== WHAT THIS TASK INVOLVES ==
Return exactly the lines from the "Task: Open the widgets grid icon" line through the last line of the entries below. Include no pictures.

(Entries taken from a collection)
■ ■ ■ ■

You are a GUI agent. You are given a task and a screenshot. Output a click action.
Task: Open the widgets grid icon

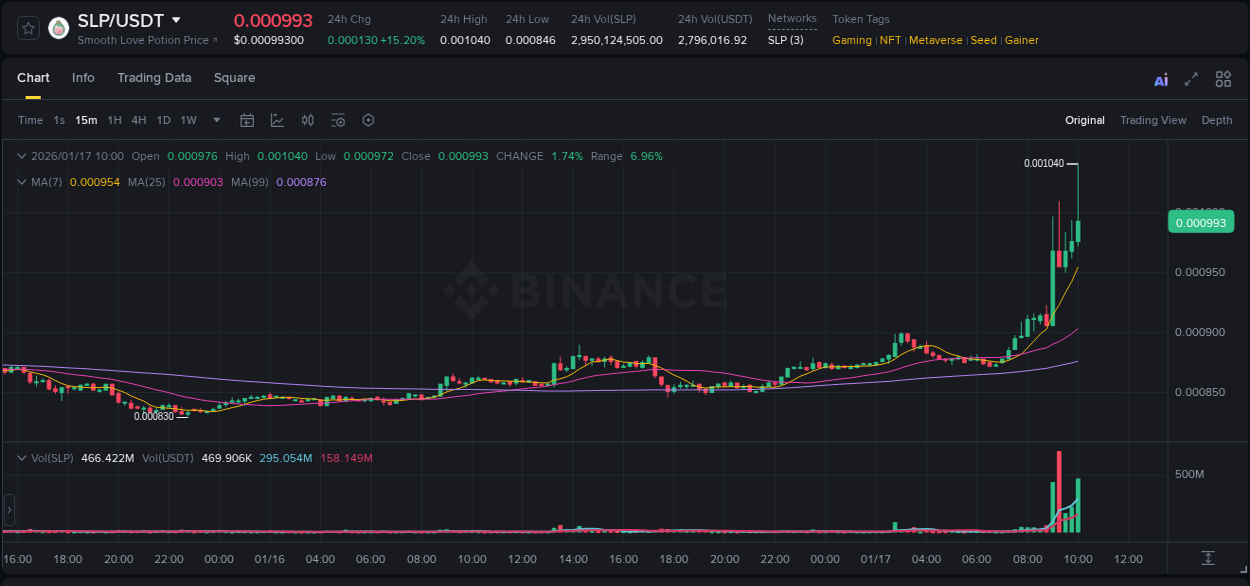tap(1223, 78)
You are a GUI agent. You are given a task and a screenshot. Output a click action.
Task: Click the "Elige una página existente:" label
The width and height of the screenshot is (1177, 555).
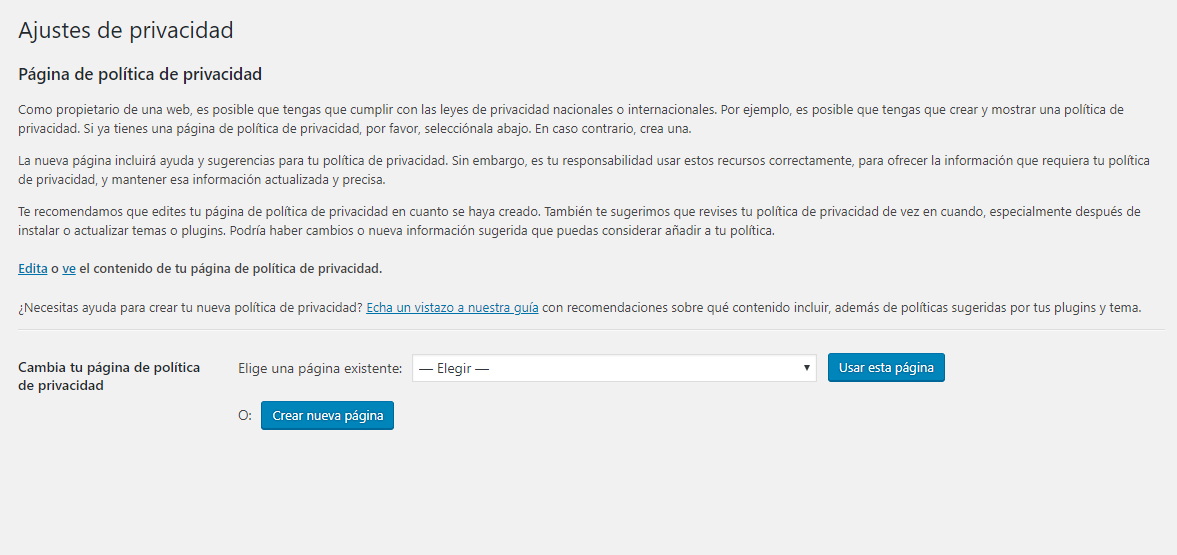click(x=320, y=368)

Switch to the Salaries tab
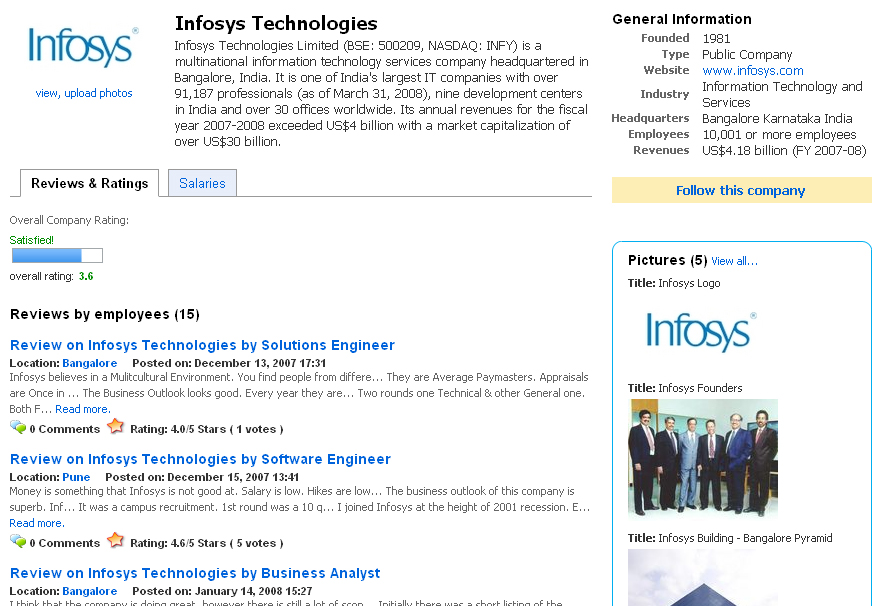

■ ■ ■ ■

== TASK RESULT ==
Task: Open the widgets grid icon

tap(1223, 78)
You are a GUI agent. You are given a task and a screenshot. Output a click action.
Task: Click the "Elige una página existente:" label
The width and height of the screenshot is (1177, 555).
click(x=320, y=368)

Switch to the Salaries tab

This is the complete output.